### [STUDY TEXT]
----
If you use the Congressional Budget Office numbers, the savings are somewhat lower. In addition, two analysts we spoke with said you have to subtract the premiums that patients pay, as well as contributions from the states. If you account for those sources of revenue, the program comes in about 28 percent below budget, said Edwin Park, an analyst with the left-leaning Center on Budget and Policy Priorities. He walked us through his analysis, and it seemed like a reasonable, though different, way to calculate costs.

Whether it's 40 percent or 28 percent, though, we found wide consensus that the program is coming in under budget.

Next, why is it under budget? Santorum says it was because of the program's design, because it was a private-sector operated plan.

One reason it came in under budget is fairly straightforward: Not as many people signed up for the benefit as the government expected. The government projected that about 93 percent of people who use Medicare would also sign up for the prescription drug benefit. But actual enrollment is only at about 77 percent of those eligible, a significant difference. It's not clear why fewer people signed up -- whether they didn't know about the program, didn't need it or for some other reason. But it's hard to say for sure, and we couldn't find any studies on the matter. 

The other reason costs came in under budget is that drug spending did not increase in the 2000s as fast as it increased in the 1990s. So initial cost projections likely overestimated how fast drug spending would grow during the first 10 years of the program. 

Part of the reason for that is that there were more generic drugs coming onto the market and fewer new blockbuster drugs during the 2000s, said Dr. Jack Hoadley, a health policy analyst at Georgetown University. 

Still, said Dr. Gail Wilensky, a health care analyst who ran the Medicare program under President George H.W. Bush, it would be wrong to discount the impact of the program's design, particularly the role it played in encouraging the use of generic drugs.

Under the plan, beneficiaries take an active role in shopping for a plan and comparing costs. By selecting a less expensive plan, they save themselves and the government money, she said. 

"I don't want to say it's 100 percent, but I think it's just foolish to say that wasn't an important contribution," she said. 

Insurance companies, meanwhile, have access to aggregated data on what kinds of drugs are most popular and at what dosages, said Richard Kaplan, an expert on retiree health care at the University of Illinois. The companies rework their plans every year in hopes of persuading more seniors to leave their competitors and join their plans.

Beneficiaries can look every year to get a better deal, and the insurance companies can make sure they’re not losing too much money, he added.

Kaplan also said the dreaded doughnut hole may play a part in bringing down the costs of Medicare Part D. The doughnut hole is a coverage gap during which participants pay 100 percent of drug costs. If their costs continue beyond the doughnut hole, the government provides more subsidies.
----
### [GIVEN RECORDS]

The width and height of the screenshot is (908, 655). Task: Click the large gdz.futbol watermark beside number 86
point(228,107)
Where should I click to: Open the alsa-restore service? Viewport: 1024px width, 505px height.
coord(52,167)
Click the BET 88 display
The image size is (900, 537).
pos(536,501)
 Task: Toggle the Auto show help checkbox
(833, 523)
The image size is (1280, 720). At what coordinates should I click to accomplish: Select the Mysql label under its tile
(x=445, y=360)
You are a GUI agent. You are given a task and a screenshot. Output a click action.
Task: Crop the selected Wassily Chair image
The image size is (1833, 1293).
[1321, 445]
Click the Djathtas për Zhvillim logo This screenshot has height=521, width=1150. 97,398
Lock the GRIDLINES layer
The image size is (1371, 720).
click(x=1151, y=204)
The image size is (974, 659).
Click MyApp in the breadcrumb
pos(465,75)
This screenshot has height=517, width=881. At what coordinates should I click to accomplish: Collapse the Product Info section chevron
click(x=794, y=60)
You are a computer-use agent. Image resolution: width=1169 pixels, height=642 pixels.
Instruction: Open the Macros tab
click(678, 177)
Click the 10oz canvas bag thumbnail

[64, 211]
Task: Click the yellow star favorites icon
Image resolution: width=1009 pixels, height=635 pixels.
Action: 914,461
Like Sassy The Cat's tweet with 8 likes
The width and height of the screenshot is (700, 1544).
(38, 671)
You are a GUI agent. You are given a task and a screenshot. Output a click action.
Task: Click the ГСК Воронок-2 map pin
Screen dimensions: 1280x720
----
### [EXERCISE GOAL]
Copy out the part of the Medicare Part D text starting at "Insurance companies, meanwhile, have" and ending at "money, he added.", word for word.

### [WRITTEN SOLUTION]
Insurance companies, meanwhile, have access to aggregated data on what kinds of drugs are most popular and at what dosages, said Richard Kaplan, an expert on retiree health care at the University of Illinois. The companies rework their plans every year in hopes of persuading more seniors to leave their competitors and join their plans.

Beneficiaries can look every year to get a better deal, and the insurance companies can make sure they’re not losing too much money, he added.